■ **Directive**
Arrange the data, from its first line through the line containing "The image size is (750, 536).", as a Markdown table with the columns Row and Data line, numbering each row and leaving out blank lines.

■ **Entries shown**
"""

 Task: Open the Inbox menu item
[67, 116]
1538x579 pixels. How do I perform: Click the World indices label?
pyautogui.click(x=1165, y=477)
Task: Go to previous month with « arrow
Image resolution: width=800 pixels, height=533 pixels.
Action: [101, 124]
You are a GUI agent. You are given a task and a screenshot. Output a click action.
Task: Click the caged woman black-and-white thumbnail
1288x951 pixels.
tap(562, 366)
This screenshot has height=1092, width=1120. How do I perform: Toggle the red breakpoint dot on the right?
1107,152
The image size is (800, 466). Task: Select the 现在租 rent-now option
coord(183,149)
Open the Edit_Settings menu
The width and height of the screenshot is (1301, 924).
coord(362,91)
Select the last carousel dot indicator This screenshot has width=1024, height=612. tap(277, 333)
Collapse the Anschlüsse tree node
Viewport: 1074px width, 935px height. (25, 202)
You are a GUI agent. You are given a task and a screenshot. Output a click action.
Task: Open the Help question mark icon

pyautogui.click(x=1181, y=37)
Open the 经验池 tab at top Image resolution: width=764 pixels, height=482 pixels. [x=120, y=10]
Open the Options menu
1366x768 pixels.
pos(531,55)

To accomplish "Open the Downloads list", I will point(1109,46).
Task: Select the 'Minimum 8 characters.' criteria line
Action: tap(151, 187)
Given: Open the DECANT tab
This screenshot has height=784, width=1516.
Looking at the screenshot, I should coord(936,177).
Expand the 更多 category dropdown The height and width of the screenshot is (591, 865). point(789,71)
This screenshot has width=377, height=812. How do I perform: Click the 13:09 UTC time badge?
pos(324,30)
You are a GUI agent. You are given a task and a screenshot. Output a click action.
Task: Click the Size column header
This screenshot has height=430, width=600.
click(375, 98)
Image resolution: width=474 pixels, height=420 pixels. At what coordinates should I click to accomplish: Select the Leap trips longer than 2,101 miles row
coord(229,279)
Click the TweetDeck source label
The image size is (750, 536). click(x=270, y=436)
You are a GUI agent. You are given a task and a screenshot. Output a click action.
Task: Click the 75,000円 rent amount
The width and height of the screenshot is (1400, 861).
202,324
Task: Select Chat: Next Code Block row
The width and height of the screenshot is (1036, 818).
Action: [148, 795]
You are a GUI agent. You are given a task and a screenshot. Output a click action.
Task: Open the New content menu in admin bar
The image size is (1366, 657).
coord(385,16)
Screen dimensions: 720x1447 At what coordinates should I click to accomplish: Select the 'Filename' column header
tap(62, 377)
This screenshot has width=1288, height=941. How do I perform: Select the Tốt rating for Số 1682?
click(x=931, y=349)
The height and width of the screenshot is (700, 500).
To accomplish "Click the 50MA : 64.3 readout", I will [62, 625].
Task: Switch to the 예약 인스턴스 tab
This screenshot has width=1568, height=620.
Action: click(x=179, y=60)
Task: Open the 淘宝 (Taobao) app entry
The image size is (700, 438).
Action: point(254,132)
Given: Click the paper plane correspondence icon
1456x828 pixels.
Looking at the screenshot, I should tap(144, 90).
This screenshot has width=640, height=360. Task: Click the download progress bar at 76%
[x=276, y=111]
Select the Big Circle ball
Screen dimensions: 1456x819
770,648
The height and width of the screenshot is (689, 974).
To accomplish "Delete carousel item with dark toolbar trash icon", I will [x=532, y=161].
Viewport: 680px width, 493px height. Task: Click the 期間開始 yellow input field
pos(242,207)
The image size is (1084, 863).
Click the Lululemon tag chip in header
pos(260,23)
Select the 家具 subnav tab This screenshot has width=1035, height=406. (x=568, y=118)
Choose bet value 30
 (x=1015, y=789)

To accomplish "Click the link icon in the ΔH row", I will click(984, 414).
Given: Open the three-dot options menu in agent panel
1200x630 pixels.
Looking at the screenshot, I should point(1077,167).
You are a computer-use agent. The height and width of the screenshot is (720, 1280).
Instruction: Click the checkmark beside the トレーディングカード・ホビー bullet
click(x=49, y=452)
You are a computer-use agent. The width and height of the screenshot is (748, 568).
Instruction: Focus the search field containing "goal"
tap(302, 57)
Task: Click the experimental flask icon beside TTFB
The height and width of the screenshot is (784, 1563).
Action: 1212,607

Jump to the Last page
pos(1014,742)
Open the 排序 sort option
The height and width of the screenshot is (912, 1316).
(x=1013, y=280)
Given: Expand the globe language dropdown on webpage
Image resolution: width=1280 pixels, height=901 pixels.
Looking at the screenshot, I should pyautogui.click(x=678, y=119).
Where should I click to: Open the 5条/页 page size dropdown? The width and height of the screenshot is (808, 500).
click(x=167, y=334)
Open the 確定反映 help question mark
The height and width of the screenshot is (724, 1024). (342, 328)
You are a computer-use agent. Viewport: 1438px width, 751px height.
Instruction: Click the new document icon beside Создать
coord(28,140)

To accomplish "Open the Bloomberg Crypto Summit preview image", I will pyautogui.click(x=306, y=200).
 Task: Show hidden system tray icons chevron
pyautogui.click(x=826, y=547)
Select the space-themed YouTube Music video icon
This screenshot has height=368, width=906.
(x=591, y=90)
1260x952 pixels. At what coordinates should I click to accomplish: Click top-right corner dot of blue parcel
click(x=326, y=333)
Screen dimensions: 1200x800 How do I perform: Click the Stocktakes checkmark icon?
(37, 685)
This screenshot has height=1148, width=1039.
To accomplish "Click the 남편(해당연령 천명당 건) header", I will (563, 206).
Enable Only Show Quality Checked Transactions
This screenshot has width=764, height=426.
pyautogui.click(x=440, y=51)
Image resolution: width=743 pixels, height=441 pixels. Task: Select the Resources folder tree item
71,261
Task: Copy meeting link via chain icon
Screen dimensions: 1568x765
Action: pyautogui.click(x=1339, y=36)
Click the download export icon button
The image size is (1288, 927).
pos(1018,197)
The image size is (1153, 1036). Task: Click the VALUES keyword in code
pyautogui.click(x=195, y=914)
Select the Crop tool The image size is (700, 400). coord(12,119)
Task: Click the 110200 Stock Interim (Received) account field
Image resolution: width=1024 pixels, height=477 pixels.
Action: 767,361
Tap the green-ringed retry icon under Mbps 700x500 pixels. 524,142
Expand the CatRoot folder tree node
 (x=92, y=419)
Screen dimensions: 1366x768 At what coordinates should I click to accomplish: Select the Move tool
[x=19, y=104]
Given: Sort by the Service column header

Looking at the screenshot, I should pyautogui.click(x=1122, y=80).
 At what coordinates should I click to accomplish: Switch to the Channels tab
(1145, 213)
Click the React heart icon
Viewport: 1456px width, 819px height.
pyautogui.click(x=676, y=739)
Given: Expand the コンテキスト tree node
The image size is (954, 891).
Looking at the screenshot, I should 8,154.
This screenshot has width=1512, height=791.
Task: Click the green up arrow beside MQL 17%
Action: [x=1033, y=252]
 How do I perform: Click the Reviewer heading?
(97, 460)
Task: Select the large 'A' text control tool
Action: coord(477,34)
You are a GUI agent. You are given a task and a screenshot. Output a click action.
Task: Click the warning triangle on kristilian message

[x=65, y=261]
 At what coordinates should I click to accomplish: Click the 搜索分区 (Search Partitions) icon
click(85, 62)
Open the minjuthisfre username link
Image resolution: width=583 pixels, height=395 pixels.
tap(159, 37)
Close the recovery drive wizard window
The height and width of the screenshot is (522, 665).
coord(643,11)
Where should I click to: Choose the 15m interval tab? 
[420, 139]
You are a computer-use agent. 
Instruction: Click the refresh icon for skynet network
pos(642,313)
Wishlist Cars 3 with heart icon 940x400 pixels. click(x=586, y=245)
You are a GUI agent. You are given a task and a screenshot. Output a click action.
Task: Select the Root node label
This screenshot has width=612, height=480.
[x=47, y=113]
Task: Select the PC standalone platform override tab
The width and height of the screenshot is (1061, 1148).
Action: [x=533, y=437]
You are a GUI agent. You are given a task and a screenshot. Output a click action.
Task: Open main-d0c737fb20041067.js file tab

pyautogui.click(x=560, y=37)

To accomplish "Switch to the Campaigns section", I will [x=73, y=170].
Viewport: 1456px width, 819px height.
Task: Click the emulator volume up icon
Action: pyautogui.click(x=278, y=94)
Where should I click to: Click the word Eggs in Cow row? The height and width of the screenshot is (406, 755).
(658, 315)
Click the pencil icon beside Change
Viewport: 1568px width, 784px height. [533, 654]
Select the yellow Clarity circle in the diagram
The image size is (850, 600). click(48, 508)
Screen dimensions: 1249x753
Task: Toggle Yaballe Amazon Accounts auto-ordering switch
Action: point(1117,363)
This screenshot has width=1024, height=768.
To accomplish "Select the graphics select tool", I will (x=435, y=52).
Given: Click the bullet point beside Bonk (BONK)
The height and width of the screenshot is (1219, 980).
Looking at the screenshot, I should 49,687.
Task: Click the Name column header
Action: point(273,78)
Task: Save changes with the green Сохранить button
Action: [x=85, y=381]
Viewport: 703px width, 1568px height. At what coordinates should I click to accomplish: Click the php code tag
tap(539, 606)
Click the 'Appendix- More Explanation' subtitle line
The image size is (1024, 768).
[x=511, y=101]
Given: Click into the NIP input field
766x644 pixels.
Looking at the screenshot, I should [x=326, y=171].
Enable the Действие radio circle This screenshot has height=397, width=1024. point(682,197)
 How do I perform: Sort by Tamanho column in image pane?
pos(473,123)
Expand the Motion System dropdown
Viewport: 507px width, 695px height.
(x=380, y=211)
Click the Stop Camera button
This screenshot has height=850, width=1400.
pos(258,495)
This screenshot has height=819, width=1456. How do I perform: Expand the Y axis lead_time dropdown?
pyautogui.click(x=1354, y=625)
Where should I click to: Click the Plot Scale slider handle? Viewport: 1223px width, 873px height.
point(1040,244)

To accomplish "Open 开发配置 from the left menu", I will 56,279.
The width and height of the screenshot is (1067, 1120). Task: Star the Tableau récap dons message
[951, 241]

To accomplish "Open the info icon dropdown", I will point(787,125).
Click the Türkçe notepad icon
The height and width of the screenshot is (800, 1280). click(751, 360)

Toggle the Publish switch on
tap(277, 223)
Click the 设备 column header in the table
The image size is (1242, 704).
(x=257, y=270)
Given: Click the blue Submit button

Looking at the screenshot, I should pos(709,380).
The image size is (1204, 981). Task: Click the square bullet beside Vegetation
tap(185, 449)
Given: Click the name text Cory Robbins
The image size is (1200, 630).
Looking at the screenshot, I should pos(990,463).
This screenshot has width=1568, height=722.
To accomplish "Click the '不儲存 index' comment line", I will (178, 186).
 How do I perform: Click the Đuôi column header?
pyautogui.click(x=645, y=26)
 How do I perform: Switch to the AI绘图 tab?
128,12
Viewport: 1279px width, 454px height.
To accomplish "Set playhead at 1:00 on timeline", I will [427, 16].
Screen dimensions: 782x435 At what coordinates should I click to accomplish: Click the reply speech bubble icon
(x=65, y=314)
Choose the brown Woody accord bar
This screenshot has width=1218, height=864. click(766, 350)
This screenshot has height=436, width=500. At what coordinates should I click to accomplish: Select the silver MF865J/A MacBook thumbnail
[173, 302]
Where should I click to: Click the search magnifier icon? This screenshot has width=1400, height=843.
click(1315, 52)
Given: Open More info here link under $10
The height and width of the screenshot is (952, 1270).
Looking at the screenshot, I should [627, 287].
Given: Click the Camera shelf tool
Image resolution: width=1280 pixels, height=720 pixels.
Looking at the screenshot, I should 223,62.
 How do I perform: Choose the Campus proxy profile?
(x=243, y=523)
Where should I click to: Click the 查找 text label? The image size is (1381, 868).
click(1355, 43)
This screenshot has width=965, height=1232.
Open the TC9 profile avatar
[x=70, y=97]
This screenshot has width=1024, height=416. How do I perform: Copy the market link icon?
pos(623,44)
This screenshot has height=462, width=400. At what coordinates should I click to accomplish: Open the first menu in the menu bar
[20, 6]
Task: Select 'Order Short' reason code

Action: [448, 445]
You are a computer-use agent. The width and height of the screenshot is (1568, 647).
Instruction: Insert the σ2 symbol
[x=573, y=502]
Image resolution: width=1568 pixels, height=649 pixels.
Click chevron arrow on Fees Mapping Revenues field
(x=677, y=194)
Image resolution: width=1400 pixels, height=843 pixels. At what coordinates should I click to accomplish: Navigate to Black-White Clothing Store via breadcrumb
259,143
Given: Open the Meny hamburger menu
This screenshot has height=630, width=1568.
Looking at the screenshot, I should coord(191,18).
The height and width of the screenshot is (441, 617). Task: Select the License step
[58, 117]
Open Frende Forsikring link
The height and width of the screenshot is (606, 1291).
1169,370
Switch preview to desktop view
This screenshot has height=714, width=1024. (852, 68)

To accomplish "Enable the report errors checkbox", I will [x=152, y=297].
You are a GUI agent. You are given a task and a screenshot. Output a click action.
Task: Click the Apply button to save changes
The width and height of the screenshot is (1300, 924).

"""

■ **Exercise result**
| Row | Data line |
|---|---|
| 1 |  Task: Open the Inbox menu item |
| 2 | [67, 116] |
| 3 | 1538x579 pixels. How do I perform: Click the World indices label? |
| 4 | pyautogui.click(x=1165, y=477) |
| 5 | Task: Go to previous month with « arrow |
| 6 | Image resolution: width=800 pixels, height=533 pixels. |
| 7 | Action: [101, 124] |
| 8 | You are a GUI agent. You are given a task and a screenshot. Output a click action. |
| 9 | Task: Click the caged woman black-and-white thumbnail |
| 10 | 1288x951 pixels. |
| 11 | tap(562, 366) |
| 12 | This screenshot has height=1092, width=1120. How do I perform: Toggle the red breakpoint dot on the right? |
| 13 | 1107,152 |
| 14 | The image size is (800, 466). Task: Select the 现在租 rent-now option |
| 15 | coord(183,149) |
| 16 | Open the Edit_Settings menu |
| 17 | The width and height of the screenshot is (1301, 924). |
| 18 | coord(362,91) |
| 19 | Select the last carousel dot indicator This screenshot has width=1024, height=612. tap(277, 333) |
| 20 | Collapse the Anschlüsse tree node |
| 21 | Viewport: 1074px width, 935px height. (25, 202) |
| 22 | You are a GUI agent. You are given a task and a screenshot. Output a click action. |
| 23 | Task: Open the Help question mark icon |
| 24 | pyautogui.click(x=1181, y=37) |
| 25 | Open the 经验池 tab at top Image resolution: width=764 pixels, height=482 pixels. [x=120, y=10] |
| 26 | Open the Options menu |
| 27 | 1366x768 pixels. |
| 28 | pos(531,55) |
| 29 | To accomplish "Open the Downloads list", I will point(1109,46). |
| 30 | Task: Select the 'Minimum 8 characters.' criteria line |
| 31 | Action: tap(151, 187) |
| 32 | Given: Open the DECANT tab |
| 33 | This screenshot has height=784, width=1516. |
| 34 | Looking at the screenshot, I should coord(936,177). |
| 35 | Expand the 更多 category dropdown The height and width of the screenshot is (591, 865). point(789,71) |
| 36 | This screenshot has width=377, height=812. How do I perform: Click the 13:09 UTC time badge? |
| 37 | pos(324,30) |
| 38 | You are a GUI agent. You are given a task and a screenshot. Output a click action. |
| 39 | Task: Click the Size column header |
| 40 | This screenshot has height=430, width=600. |
| 41 | click(375, 98) |
| 42 | Image resolution: width=474 pixels, height=420 pixels. At what coordinates should I click to accomplish: Select the Leap trips longer than 2,101 miles row |
| 43 | coord(229,279) |
| 44 | Click the TweetDeck source label |
| 45 | The image size is (750, 536). click(x=270, y=436) |